At the Diocese of the Arctic's triennial synod in Yellowknife in March 2019, Ittoshat was elected and consecrated a suffragan bishop alongside Joey Royal and Lucy Netser. Due to the high costs and difficulty of travel in the diocese, bishops from the Province of Rupert's Land were on hand to confirm the election and consecrate the new bishops on March 31. Ittoshat moved north to serve simultaneously as lead pastor at St. James Anglican Church in Salluit; her episcopal responsibilities included the parishes along Hudson Bay and the Ungava Peninsula.

In 2021, Ittoshat received an honorary doctorate from Wycliffe College.

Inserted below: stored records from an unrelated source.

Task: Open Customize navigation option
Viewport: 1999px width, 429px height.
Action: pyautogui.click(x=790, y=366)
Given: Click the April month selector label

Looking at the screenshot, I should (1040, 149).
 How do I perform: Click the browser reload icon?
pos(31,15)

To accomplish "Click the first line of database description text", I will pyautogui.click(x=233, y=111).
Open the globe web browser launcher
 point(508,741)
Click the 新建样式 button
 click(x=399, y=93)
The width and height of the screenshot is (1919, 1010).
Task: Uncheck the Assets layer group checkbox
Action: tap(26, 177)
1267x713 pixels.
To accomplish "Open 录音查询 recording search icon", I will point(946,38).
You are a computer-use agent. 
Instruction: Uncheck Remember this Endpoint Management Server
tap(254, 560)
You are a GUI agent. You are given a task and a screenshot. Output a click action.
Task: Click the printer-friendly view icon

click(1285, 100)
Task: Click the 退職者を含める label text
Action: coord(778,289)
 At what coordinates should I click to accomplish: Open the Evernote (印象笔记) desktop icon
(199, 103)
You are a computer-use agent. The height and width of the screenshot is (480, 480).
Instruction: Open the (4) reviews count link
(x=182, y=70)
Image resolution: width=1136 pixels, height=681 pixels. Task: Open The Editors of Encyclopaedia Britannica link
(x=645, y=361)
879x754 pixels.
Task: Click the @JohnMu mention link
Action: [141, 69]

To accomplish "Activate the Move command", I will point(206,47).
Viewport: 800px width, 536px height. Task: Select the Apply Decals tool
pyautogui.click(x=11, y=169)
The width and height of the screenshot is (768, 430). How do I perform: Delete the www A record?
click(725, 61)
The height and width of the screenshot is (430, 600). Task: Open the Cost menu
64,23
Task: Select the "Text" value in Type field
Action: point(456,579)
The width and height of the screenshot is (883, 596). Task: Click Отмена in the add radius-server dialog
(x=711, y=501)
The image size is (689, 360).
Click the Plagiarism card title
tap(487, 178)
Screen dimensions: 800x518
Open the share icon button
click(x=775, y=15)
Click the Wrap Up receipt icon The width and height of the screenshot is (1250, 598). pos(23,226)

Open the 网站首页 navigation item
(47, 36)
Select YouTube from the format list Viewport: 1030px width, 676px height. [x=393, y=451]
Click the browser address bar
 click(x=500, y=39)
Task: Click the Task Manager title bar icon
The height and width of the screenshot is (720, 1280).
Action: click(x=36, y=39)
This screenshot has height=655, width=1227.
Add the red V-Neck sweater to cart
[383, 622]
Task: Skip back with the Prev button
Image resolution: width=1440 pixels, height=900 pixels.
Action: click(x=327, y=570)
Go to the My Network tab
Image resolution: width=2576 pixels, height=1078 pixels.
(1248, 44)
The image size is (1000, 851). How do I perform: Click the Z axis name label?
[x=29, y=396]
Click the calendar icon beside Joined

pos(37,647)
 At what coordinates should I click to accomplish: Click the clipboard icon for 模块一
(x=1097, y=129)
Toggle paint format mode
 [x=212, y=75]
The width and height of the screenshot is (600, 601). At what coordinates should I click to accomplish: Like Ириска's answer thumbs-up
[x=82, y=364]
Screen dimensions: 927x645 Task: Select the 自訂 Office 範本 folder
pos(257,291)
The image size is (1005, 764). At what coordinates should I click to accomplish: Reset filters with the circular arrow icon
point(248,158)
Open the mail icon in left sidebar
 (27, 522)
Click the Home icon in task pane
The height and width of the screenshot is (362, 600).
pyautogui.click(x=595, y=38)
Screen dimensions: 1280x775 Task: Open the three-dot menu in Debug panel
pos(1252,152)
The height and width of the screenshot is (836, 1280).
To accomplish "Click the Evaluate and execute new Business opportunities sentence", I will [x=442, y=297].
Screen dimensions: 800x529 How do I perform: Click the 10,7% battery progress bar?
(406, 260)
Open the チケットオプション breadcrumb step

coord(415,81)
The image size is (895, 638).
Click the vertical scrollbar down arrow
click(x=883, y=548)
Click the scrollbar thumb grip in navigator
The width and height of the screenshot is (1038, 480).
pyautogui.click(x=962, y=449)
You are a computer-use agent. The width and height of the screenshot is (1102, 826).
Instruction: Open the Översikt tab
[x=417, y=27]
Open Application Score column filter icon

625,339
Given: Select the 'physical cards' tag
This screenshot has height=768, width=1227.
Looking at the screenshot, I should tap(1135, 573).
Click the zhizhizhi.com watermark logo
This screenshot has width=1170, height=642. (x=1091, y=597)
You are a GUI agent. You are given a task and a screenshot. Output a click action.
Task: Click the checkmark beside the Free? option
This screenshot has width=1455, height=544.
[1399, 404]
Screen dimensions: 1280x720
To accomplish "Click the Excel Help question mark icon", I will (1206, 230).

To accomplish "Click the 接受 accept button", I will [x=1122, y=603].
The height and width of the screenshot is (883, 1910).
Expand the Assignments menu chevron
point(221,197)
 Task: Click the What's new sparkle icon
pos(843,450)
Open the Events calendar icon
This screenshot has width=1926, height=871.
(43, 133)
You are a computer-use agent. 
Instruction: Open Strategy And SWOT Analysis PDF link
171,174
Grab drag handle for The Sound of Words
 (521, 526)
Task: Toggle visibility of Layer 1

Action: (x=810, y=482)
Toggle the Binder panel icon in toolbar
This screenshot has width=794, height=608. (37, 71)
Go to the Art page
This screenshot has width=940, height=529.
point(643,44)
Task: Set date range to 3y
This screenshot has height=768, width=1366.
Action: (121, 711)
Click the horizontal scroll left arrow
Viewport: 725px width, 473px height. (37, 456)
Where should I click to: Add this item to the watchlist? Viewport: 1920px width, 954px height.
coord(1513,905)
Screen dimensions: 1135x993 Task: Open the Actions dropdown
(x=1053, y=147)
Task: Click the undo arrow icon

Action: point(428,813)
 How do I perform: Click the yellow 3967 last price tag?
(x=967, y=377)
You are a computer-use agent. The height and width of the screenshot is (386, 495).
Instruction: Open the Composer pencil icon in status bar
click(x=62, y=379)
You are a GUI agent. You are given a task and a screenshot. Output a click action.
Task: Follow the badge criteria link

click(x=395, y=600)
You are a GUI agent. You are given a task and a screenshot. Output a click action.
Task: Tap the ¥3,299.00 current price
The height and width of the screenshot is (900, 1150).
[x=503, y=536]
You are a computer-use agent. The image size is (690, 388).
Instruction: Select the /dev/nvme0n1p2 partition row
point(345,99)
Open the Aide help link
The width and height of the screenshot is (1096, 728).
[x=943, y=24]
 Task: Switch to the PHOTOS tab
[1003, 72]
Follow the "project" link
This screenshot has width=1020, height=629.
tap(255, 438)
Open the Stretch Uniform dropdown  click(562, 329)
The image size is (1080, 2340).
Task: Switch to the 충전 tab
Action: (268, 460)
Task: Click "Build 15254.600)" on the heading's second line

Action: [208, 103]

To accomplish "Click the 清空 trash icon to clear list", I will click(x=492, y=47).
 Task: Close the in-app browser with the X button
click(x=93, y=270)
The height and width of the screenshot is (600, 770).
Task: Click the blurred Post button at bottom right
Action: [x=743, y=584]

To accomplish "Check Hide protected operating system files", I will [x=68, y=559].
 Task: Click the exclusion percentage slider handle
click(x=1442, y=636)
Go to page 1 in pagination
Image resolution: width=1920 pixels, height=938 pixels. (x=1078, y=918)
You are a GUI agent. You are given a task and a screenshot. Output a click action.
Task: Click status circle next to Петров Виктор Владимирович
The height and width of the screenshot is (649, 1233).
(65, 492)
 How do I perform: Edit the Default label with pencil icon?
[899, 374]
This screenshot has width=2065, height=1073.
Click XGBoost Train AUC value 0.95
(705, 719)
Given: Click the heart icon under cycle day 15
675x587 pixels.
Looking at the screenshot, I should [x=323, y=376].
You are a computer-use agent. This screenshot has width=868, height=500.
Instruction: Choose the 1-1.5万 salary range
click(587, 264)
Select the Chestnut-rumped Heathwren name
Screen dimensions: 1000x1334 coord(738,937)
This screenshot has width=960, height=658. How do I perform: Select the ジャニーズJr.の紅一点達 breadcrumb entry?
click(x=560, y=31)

Like other Arctic bishops, Ittoshat has opposed theologically liberal trends in the Anglican Church. During the 2016 General Synod effort to amend the marriage canon to permit same-sex marriages in the ACC, Ittoshat spoke in opposition, noting that “[i]t is not about unconditional love. It is about what is clearly written in the word of God.” As a bishop, she voted against the proposed 2019 change, and the measure failed to secure the necessary majority among the church's bishops during the vote at General Synod.

In 2023, alongside the other Arctic bishops, Ittoshat objected to the ACC's approval of gender transition liturgies and said they would not be authorized in the diocese.